Qual a importância diante desse cenário devastador, a universidade se mostrar como um espaço para a reflexão, debate e produção de conhecimento sobre essa temática?

A universidade é o espaço do debate, da reflexão e da crítica, e ela não poderia se furtar a ser insensível a um genocídio contemporâneo. É a função social do conhecimento e a universidade tem que cumprir seu papel de fazer com que a sociedade possa construir sua história e possa buscar espaços para um mundo melhor. É importante que este tema do direito dos povos indígenas e a violação a esses direitos tenham um espaço aberto dentro da universidade e privilegiar esta discussão pela gravidade e crueldade com que os povos indígenas são tratados no Brasil. Assim, a universidade cumpre sua função social ao promover e abrir espaço para que se debata o tema e a inclusão, a preservação e a luta pelos direitos dos povos indígenas.

As instituições de Ensino Superior precisam estar abertas a essa discussão também pela importância do conhecimento tradicional desses povos, quem tem muito a ensinar ao não índio, desde do domínio da medicina tradicional e a cosmologia desses povos. Nós temos no Brasil povos isolados, que quando se fala em indígenas se generaliza e é uma forma colonizadora de se pensar desta forma, porque há uma diversidade, são povos com culturas diversas, línguas próprias e costumes diferentes. E não estão só na Amazônia, mas também aqui no Rio Grande do Sul, desde os Guarani Mbyá, os Xokleng, os Kaingang com os conflitos no oeste do Estado, como também em Santa Catarina e no Mato Grosso do Sul com os Kaiowa que tem a expectativa de vida de 40 anos e um dos maiores índices de suicídio infantil do mundo. Esses povos vivem a beira das estradas, acampados tentado a retomada de suas terras tradicionais que foram tomadas pela soja e pelo agronegócio. Então toda a complexidade desse tema tem que ser discutida na universidade.

E na sua opinião, qual seria a perspectiva de futuro para os povos originários? Toda essa discussão crescente chega de alguma forma e causa algum efeito na preservação dos povos indígenas?

Os temas dos povos indígenas estão no centro das discussões mundiais.

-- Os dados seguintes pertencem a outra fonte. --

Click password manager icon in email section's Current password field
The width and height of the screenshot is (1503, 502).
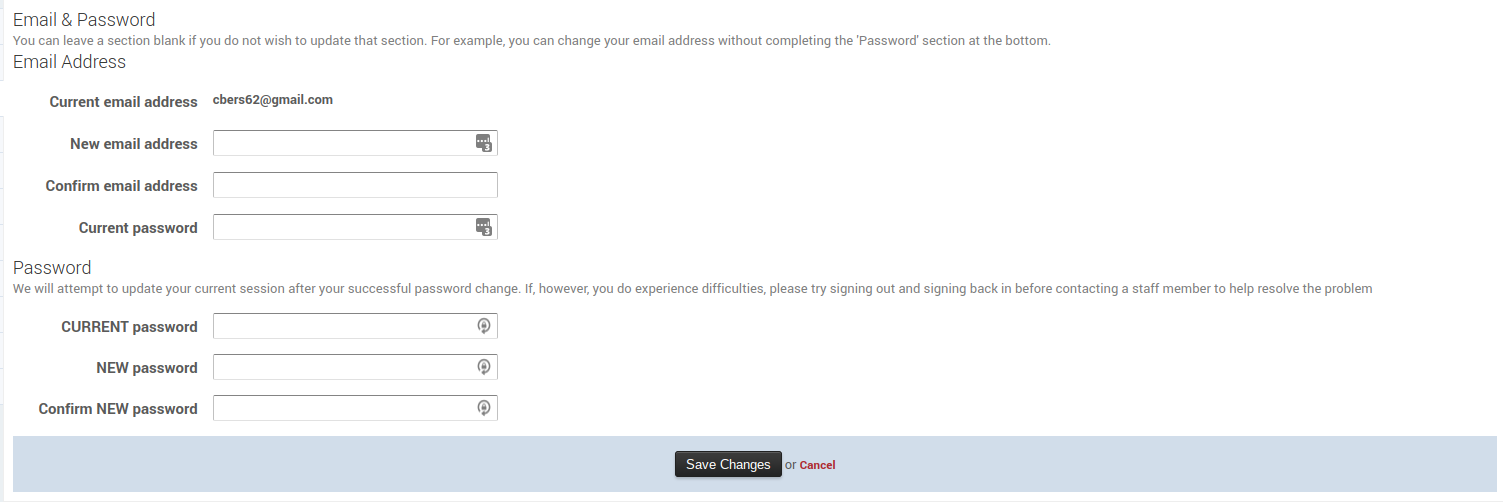pyautogui.click(x=484, y=227)
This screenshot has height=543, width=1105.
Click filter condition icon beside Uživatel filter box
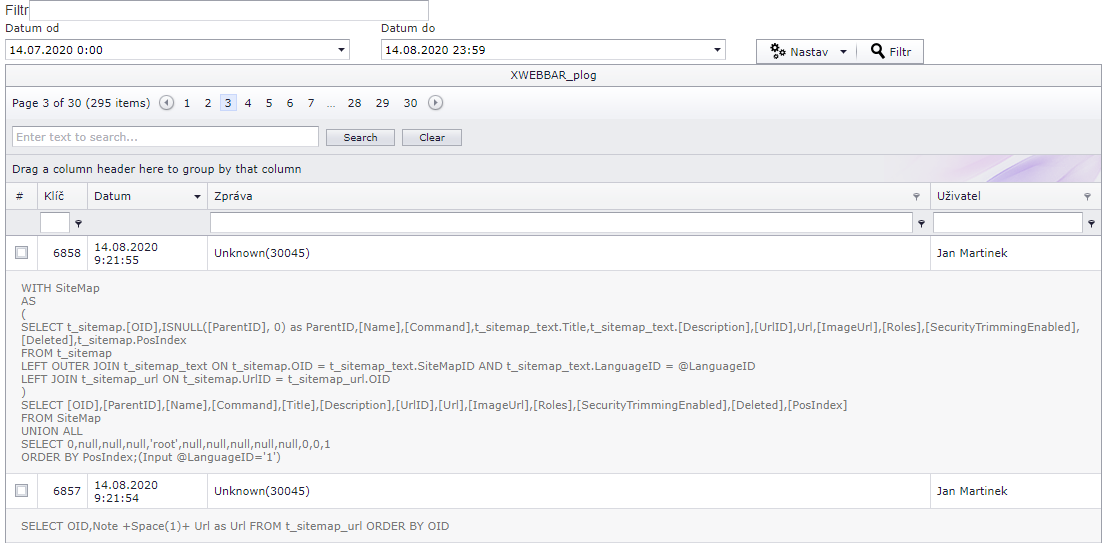tap(1091, 224)
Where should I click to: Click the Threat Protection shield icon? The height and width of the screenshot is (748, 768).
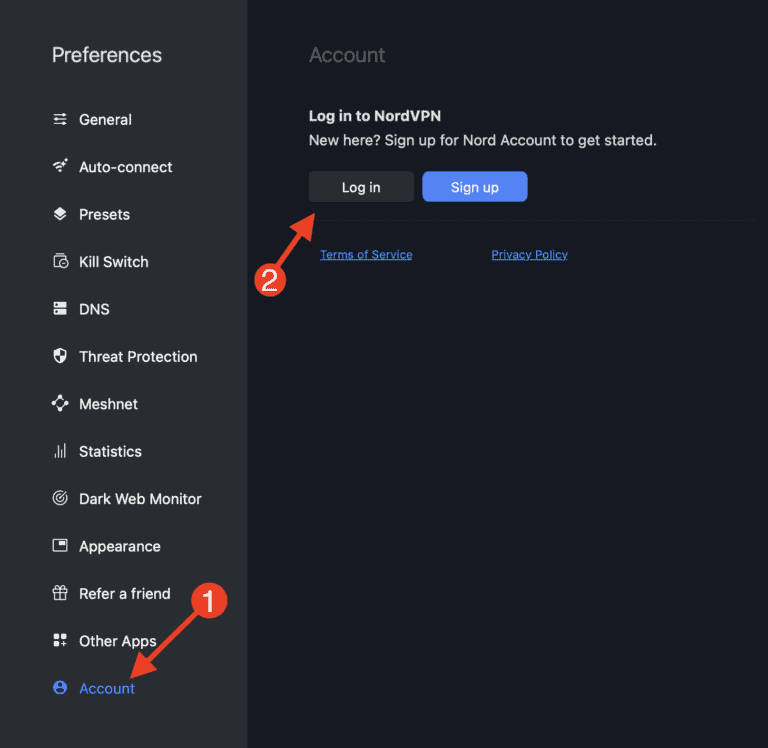point(60,356)
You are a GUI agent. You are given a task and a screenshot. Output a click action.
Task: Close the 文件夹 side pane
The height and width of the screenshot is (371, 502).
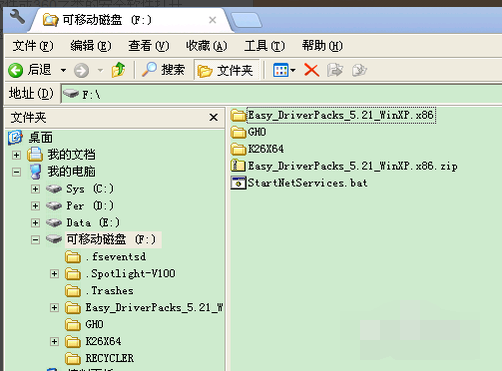(213, 117)
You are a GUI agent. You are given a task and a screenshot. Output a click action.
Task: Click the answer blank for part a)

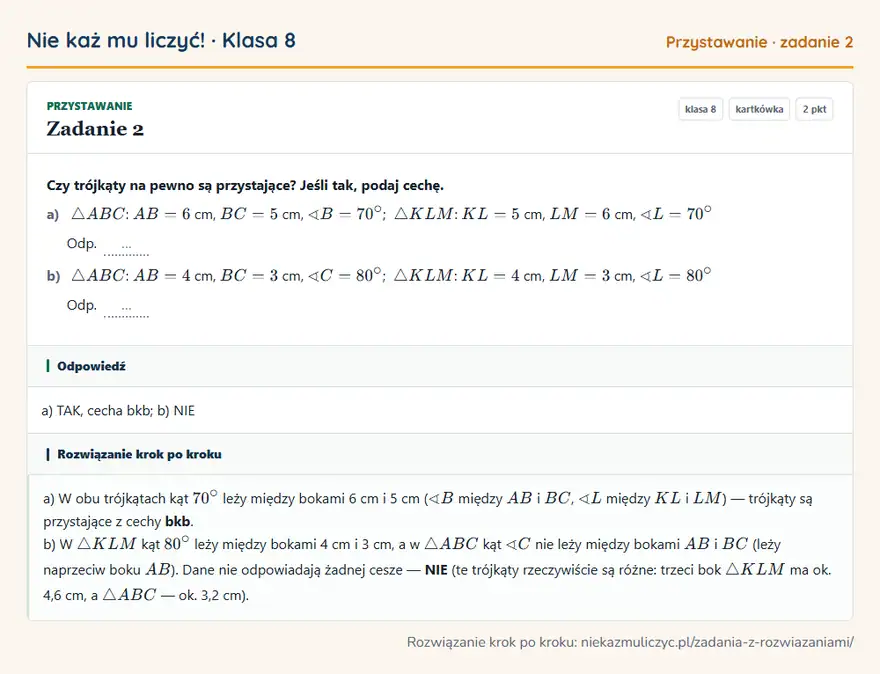(126, 247)
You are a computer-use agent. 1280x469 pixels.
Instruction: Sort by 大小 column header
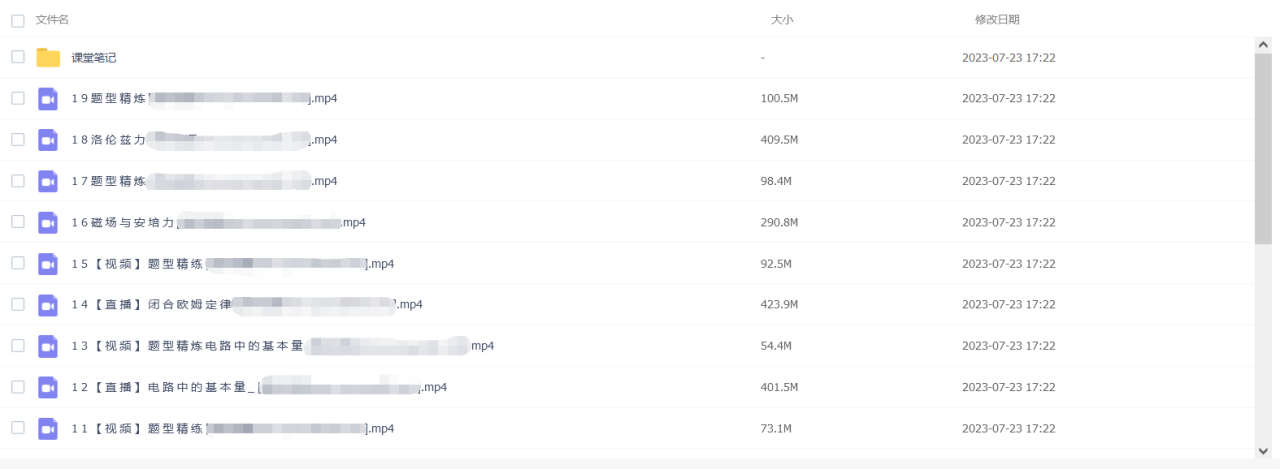(781, 20)
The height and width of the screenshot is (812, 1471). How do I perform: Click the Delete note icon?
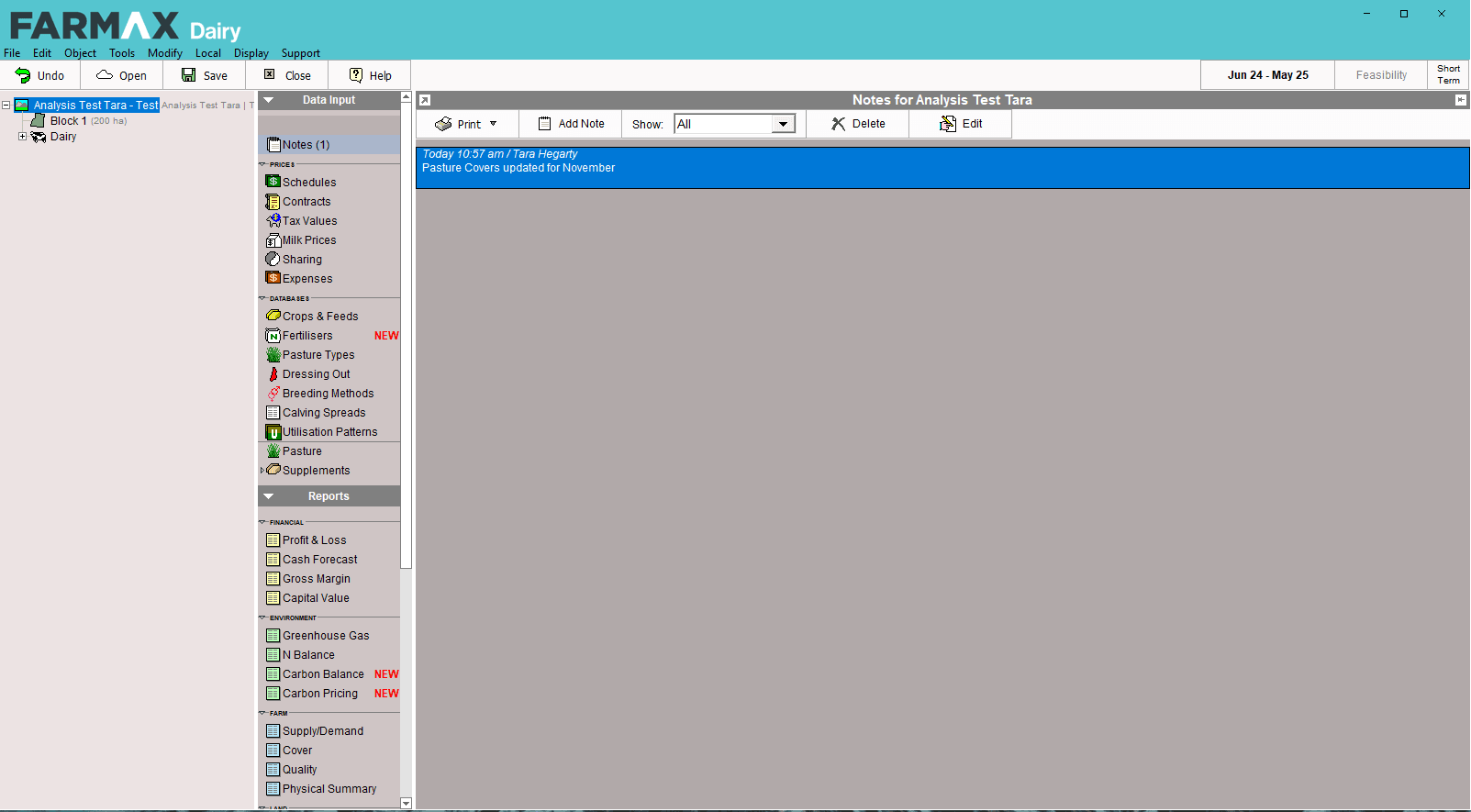[838, 124]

Estados, países, a União Europeia e a sociedade civil internacional têm demonstrado uma grande atenção aos povos indígenas, principalmente os fóruns internacionais. E hoje eles estão muito bem articulados como movimento e essa articulação internacional é muito importante como instrumento para provocar uma reação nas autoridades, tribunais internos e esferas de poder. Então, existe uma pressão internacional com relação a proteção aos povos indígenas. E uma questão que vale reflexão é que os povos originários já sofreram todos os tipos de tentativas históricas para que fossem destruídos, eles já enfrentaram todos os tipos de genocídios - físicos, biológicos, aculturação forçada – e eles demonstraram historicamente uma força de resistência impressionante. Eles têm muito a ensinar como resistir, pois resistiram séculos, de todas as tentativas que foram feitas de destruição de suas culturas. Muitos povos foram extintos, mas hoje temos no Brasil quase uma população de um milhão de povos indígenas e eles demonstram uma força histórica surpreendente.

Então eu entendo que apesar de todas as ameaças os povos indígenas são capazes de resistirem, de sobreviverem e nos ensinarem muito sobre como nos relacionar com o meio ambiente, com a natureza, como podemos pensar uma outra forma de civilização mais saudável e menos tóxica, menos consumista e mais profunda, em nossa relação com o próximo e com o próprio corpo, a relação com o futuro, a vida e a espiritualidade.

Assim, apesar de todas as ameaças e violência que existem contra os povos indígenas, eles resistem pela sua força e sabedoria histórica.